## Given records
______________________________

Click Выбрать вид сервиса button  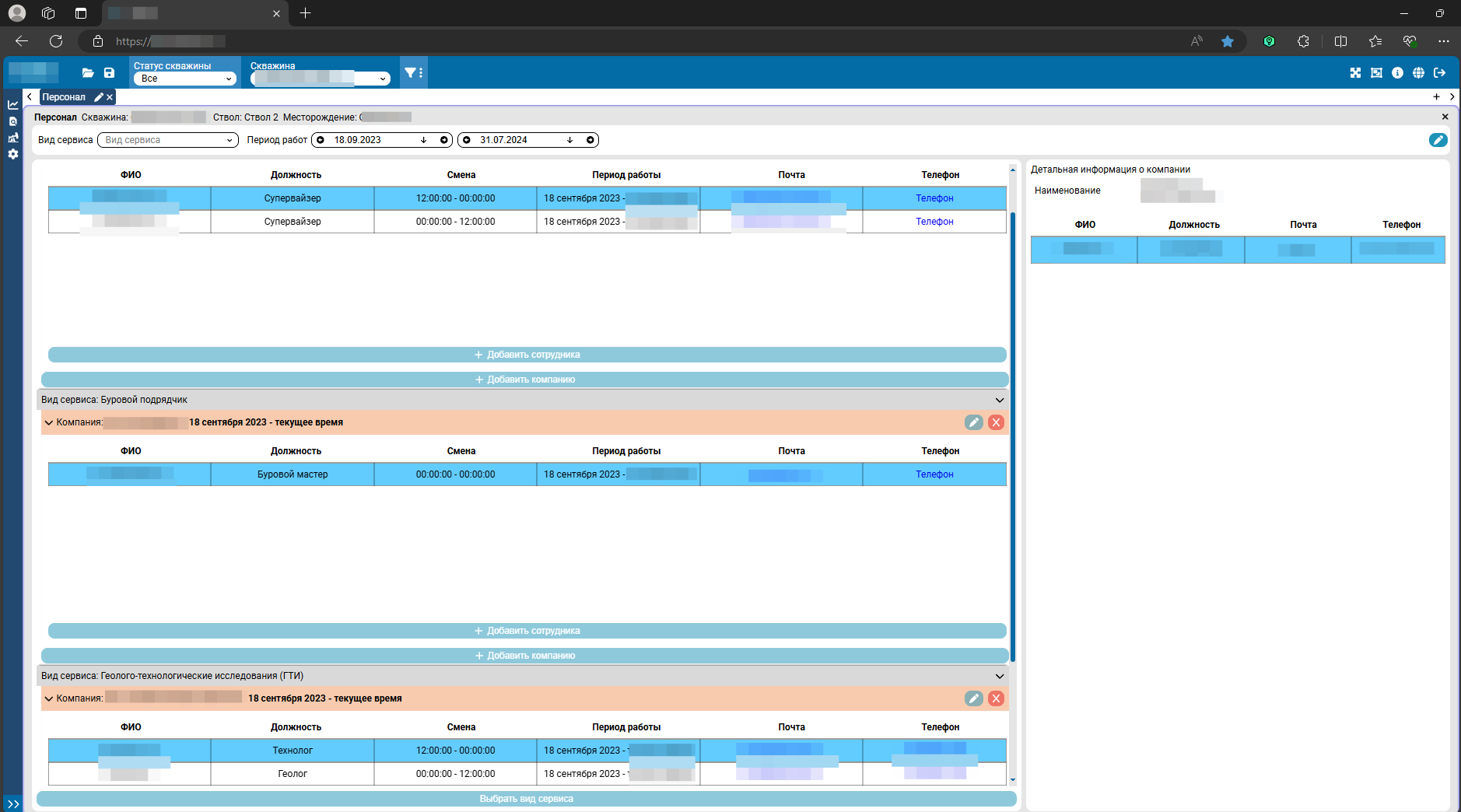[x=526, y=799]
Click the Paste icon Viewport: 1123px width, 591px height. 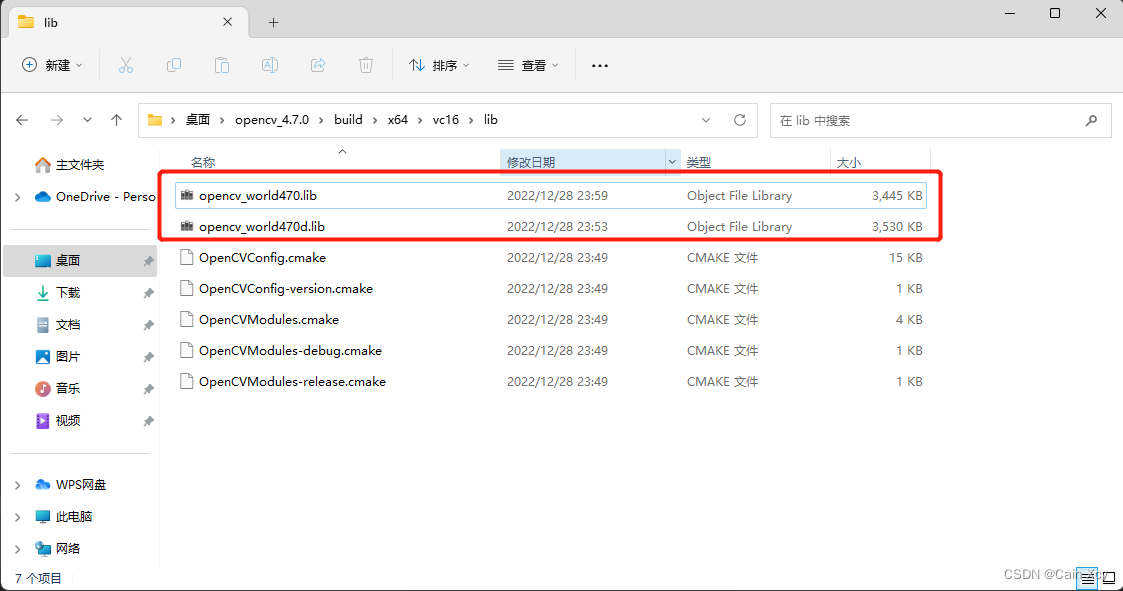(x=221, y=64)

______________________________

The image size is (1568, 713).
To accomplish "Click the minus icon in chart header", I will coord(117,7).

______________________________

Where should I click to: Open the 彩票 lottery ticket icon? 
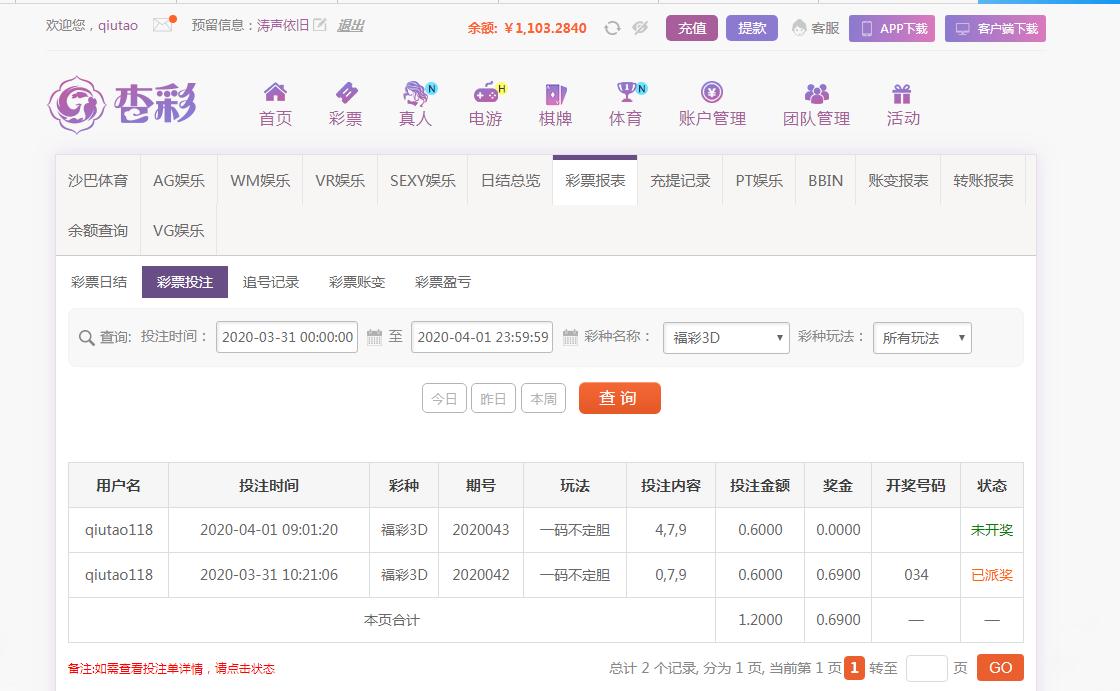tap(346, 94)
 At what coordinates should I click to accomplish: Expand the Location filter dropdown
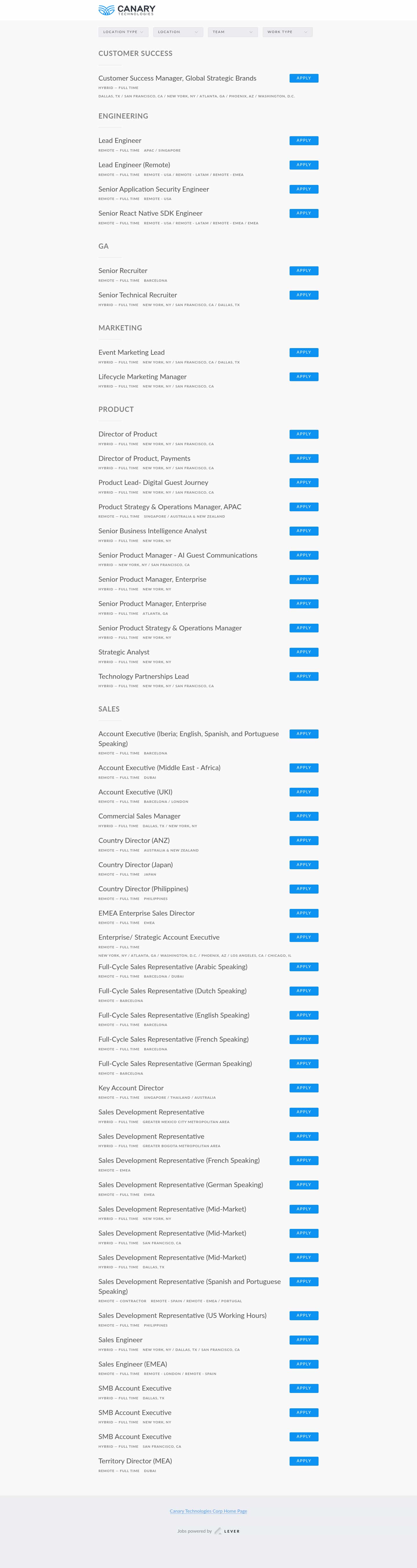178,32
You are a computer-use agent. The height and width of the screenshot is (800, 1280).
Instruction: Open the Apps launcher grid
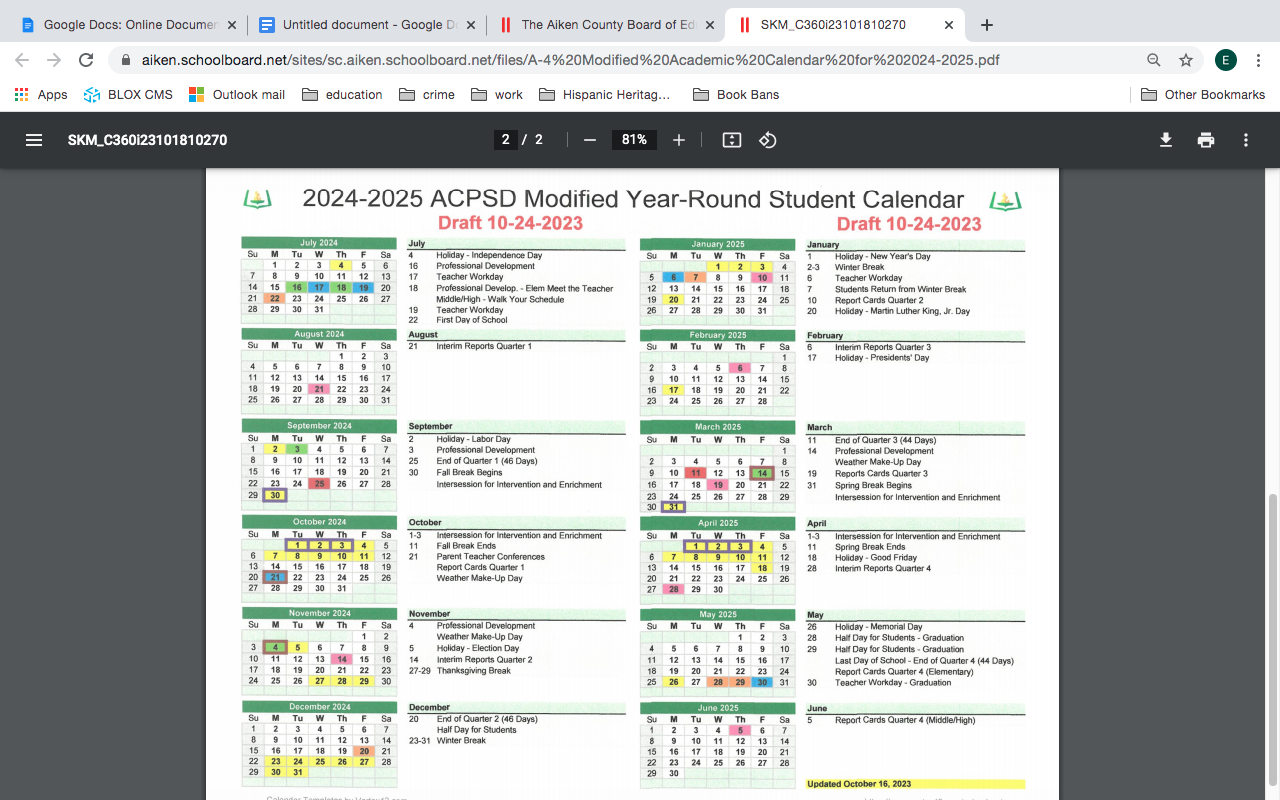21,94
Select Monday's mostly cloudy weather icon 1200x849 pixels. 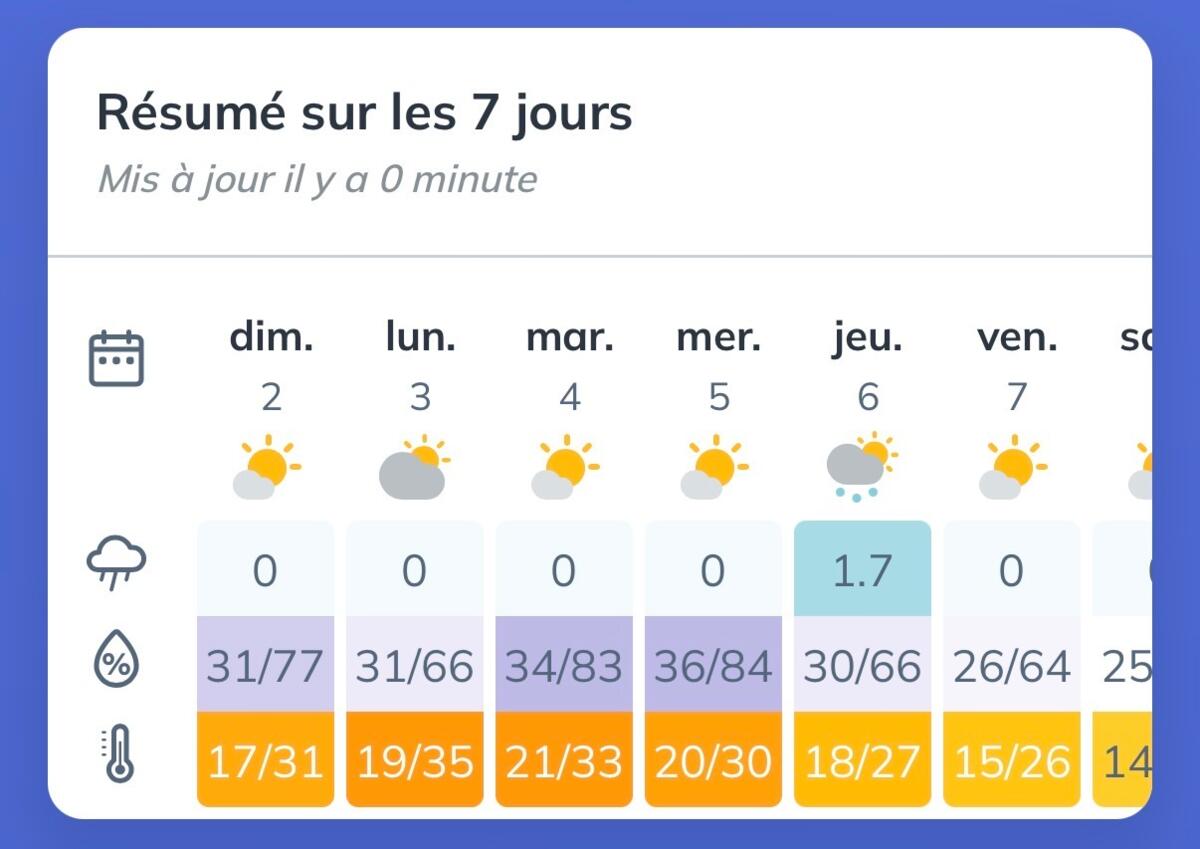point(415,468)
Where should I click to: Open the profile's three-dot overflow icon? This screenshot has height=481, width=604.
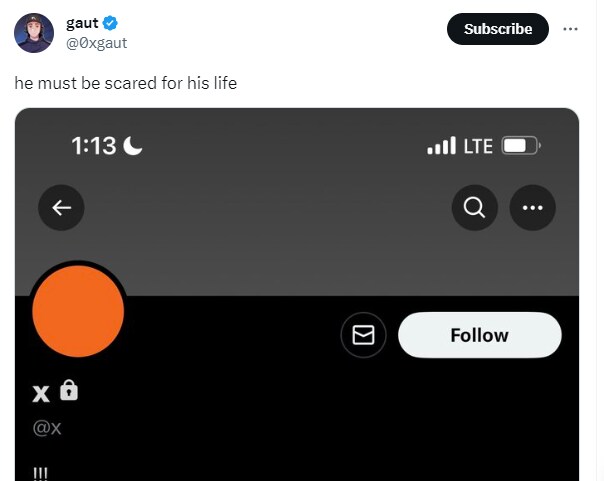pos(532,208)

______________________________

Copy the part of the listing above that opens with the line containing "Where should I click to: Open the profile's" and closes with the line containing "pos(532,208)", leaving out the pictures.

Where should I click to: Open the profile's three-dot overflow icon? This screenshot has height=481, width=604.
pos(532,208)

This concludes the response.